Entre bonne humeur et prise de conscience

Dimanche 8 janvier, BFMTV prévoyait un temps gris et froid (0° ou moins) pourtant, c’est sous un ciel bleu presque ensoleillé que se sont retrouvés 42 bénévoles prêts à battre le pavé et à visiter nos voisins invisibles : Les sans-abri. 14h pétante, l’opération #LRTChristmas démarre. Le groupe nombreux s’est subdivisée en 5 groupes pour couvrir tout Paris (ou presque) :

  • Gare de Lyon / Austerlitz
  • République
  • Gare de l’Est
  • Denfer / Place d’Italie
  • Montparnasse

Armés de Chocolats récoltés quelques jours auparavant, de thé et cafés chaud la maraude a commencé dans la joie et la bonne humeur.
Pour ma part, je vais vous raconter ce que j’ai vécu lors de cette maraude avec mon équipe dans le quartier de Gare de Lyon.
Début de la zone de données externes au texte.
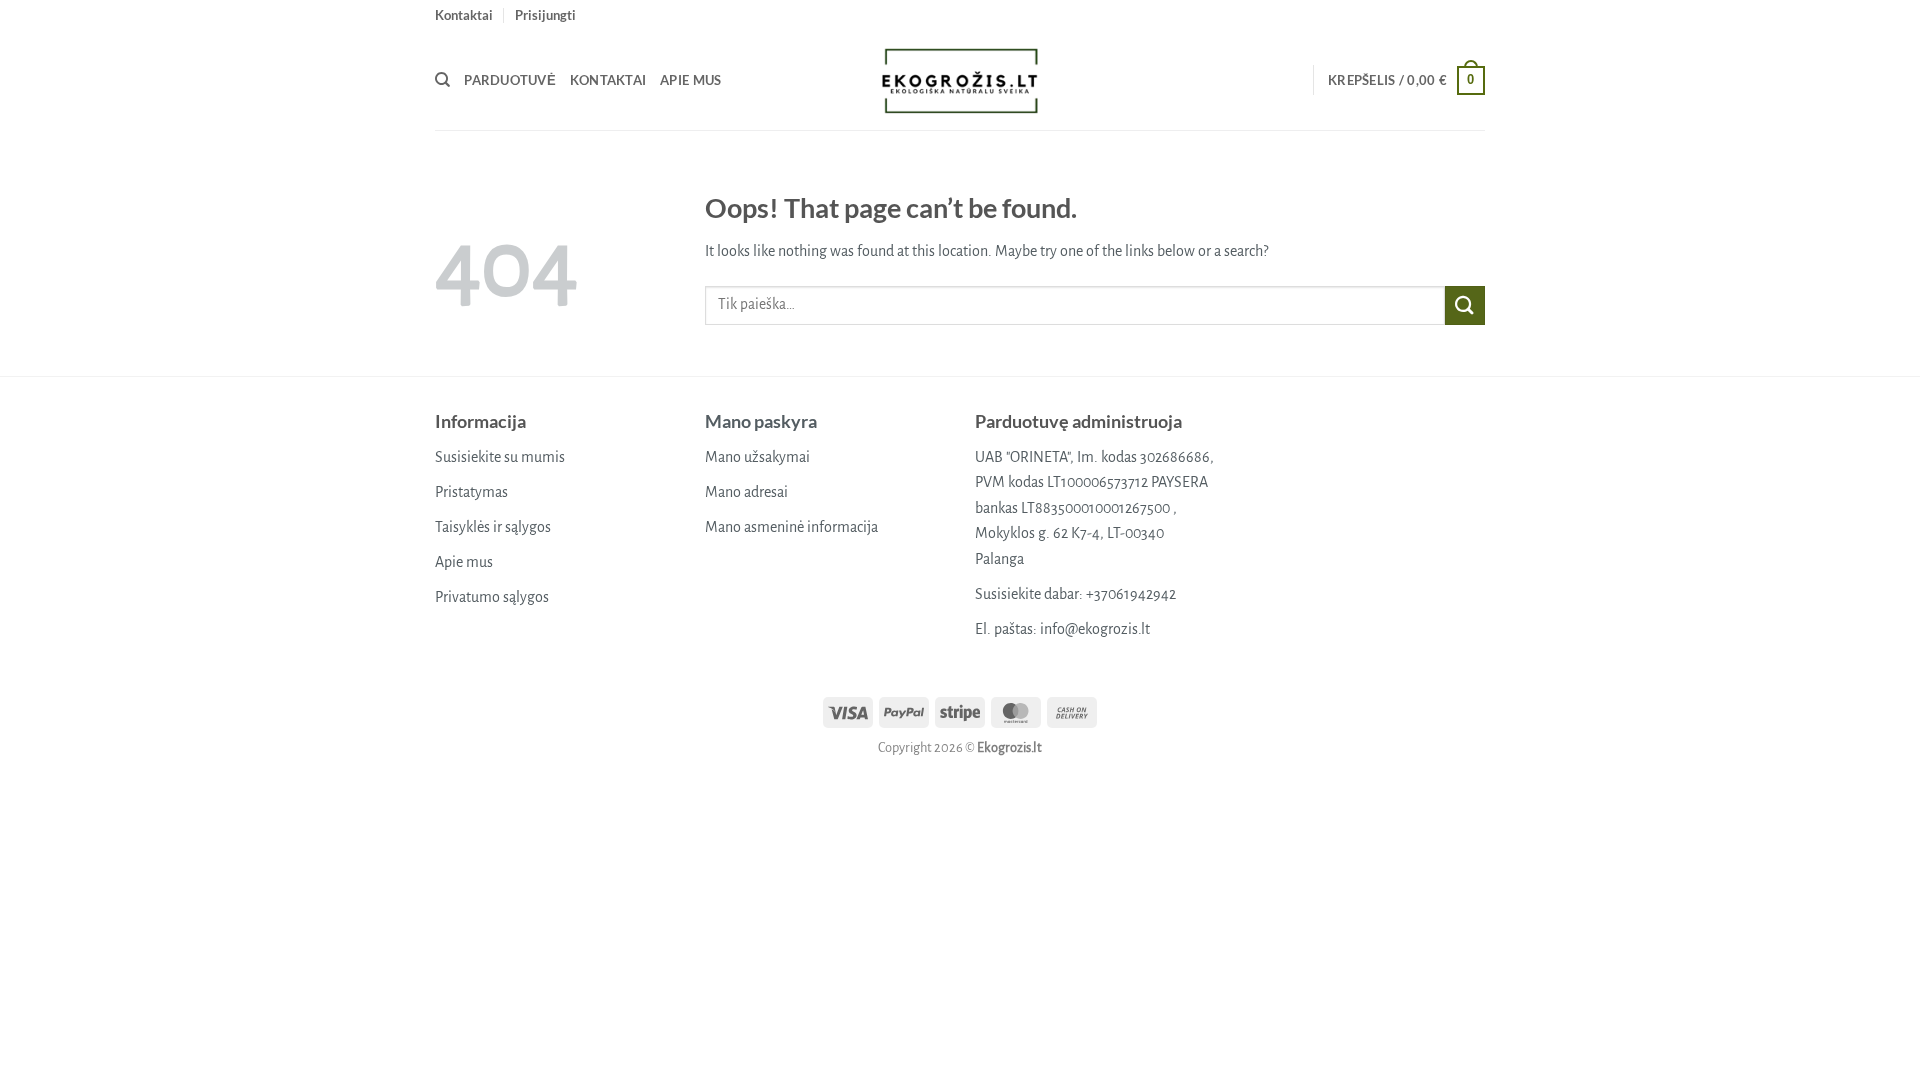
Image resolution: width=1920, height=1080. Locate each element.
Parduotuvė (510, 80)
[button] (545, 15)
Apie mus (690, 80)
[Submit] (1465, 305)
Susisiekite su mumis (500, 457)
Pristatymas (471, 492)
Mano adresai (746, 492)
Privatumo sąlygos (492, 597)
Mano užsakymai (757, 457)
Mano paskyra (761, 421)
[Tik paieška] (442, 80)
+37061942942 (1131, 594)
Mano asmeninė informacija (791, 527)
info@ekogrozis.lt (1095, 629)
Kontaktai (464, 15)
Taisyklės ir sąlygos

Nous sommes allés de Nation à gare de Lyon à pied, en groupe. Nous avons pu ainsi croiser quelques sans-abri sur notre trajet. Le chocolat est un bon vecteur de lien social. Il efface les frontières, les langues, et toutes les différences. Même quand les personnes rencontrées ne sont pas promptes à la discussion, elles acceptent quand même un ballotin de chocolat.
Au mois de janvier le don de chocolat est vraiment perçu comme une bonne augure. C’est le meilleur des vœux qu’on puisse souhaiter. Il veut dire : Bonne année, nous avons pensé à toi et nous te souhaitons tout ce que tu vas ressentir quand le chocolat va fondre dans ta bouche.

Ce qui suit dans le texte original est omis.